On March 18, a magnitude 5.7 earthquake hit Salt Lake City, Utah, which was the state’s strongest quake since 1992, and less than two weeks later a magnitude 6.5 earthquake struck near Ruffneck Peak in the Sawtooth Mountains of Central Idaho. There were no deaths or major injuries recorded by either event, but their proximity to the Yellowstone supervolcano raised eyebrows among locals who feared they could spark a supereruption. Almost two months on, the USGS is getting calls from concerned members of the public, who are still feeling the ground rumbling.
Professor Poland took to YouTube at the start of May to explain why these events could still be felt by those that live near the caldera of Yellowstone.
He said: “I wanted to address some of the earthquake activity that we’ve been asked quite a lot about by the public.
“Some of the earthquakes are ongoing in Idaho, and also in the Salt Lake City area.
“Now these are aftershock sequences, from the strong events that happened near Salt Lake City on March 18.

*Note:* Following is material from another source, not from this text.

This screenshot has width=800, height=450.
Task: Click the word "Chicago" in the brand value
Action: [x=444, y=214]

Mike Poland spoke on Youtube this month
“There was a magnitude 5.7 earthquake and also a magnitude 6.5 in central Idaho on March 31.”

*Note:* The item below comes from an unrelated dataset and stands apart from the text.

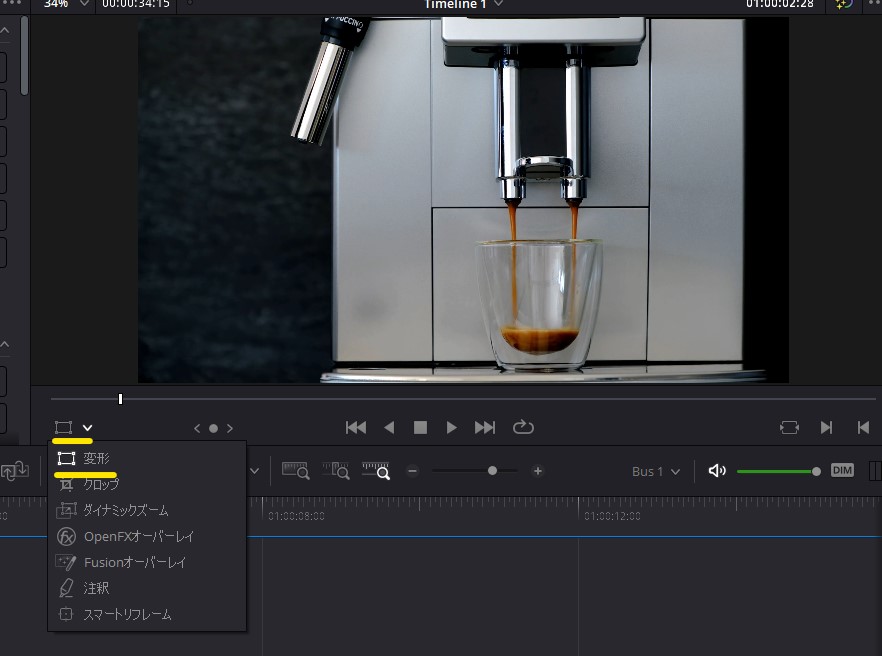Toggle the DIM audio button
Image resolution: width=882 pixels, height=656 pixels.
842,471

Prof Poland went on to explain how these aftershocks could continue for some time.
He added: “The aftershock sequence are the faults readjusting after these major events, kind of like a house settling in a way.

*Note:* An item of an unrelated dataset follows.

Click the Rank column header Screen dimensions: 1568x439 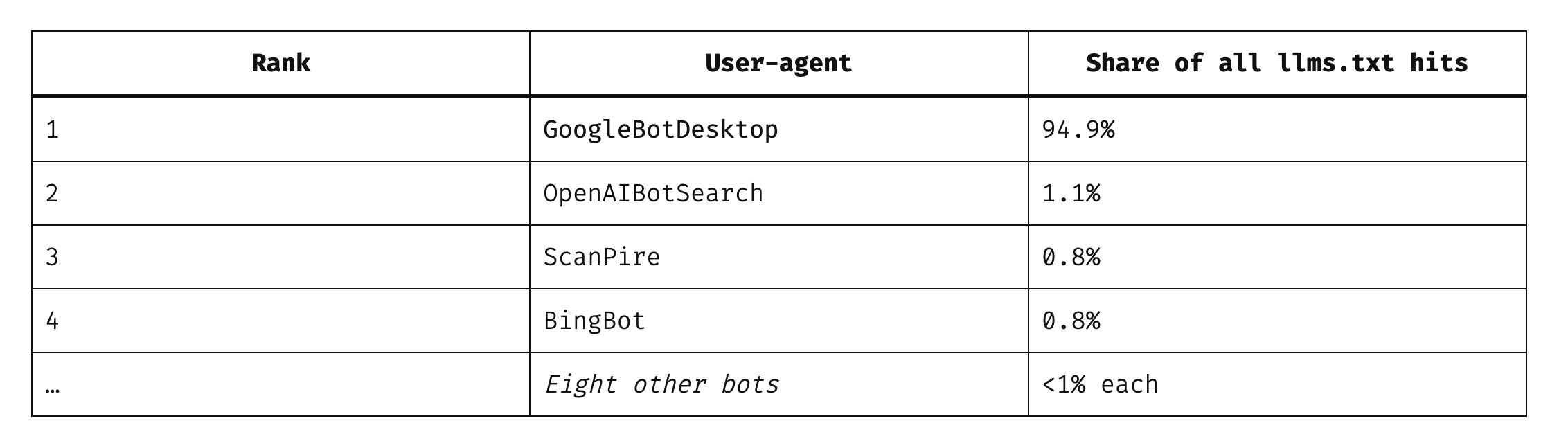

“The stress field changes, and so the faults have to adjust and you get a lot of these earthquakes that tend to tail off over time.
“The larger the earthquake, the longer the aftershock sequence can last.
“So, in Idaho, we might expect to see aftershocks that are ongoing for a year, at least many many months, although, this will gradually tail out over time.”
Prof Poland claimed he understood why the public would be worried about the aftershocks, but stated they were not linked to the caldera itself.
He added: “Still, very unnerving because most of these events are felt, but they are just aftershock sequences and are not related to any magmatic activity, even though it has the look of a swarm of earthquakes of the type that we see in Yellowstone.
“These are related to the settling of faults after the events that occurred in mid to late March.”
The Yellowstone volcano gets its nickname as a supervolcano due to its capability to inflict global devastation during a supereuption.
This has happened three times in the past, 2.1 million years ago, 1.3 million years ago and 630,000 years ago, leading some to claim it is overdue another.
But, the USGS has previously put minds at ease regarding any “overdue” claims.
Yellowstone Volcano Observatory’s Scientists-in-Charge Jacob Lowenstern said in 2014: “When you see people claiming it’s overdue, usually the numbers they come up with say the last eruption was 640,000 years ago, but it erupts every 600,000 years.
“But, in fact, if you average the eruption intervals, there’s 2.1 million to 1.3 million and then another 640,000 years ago.
“If you average those numbers you come up with something that’s over 700,000 years.
“So, in reality, even if you tried to make this argument, it wouldn’t be overdue for another 70,000 years.”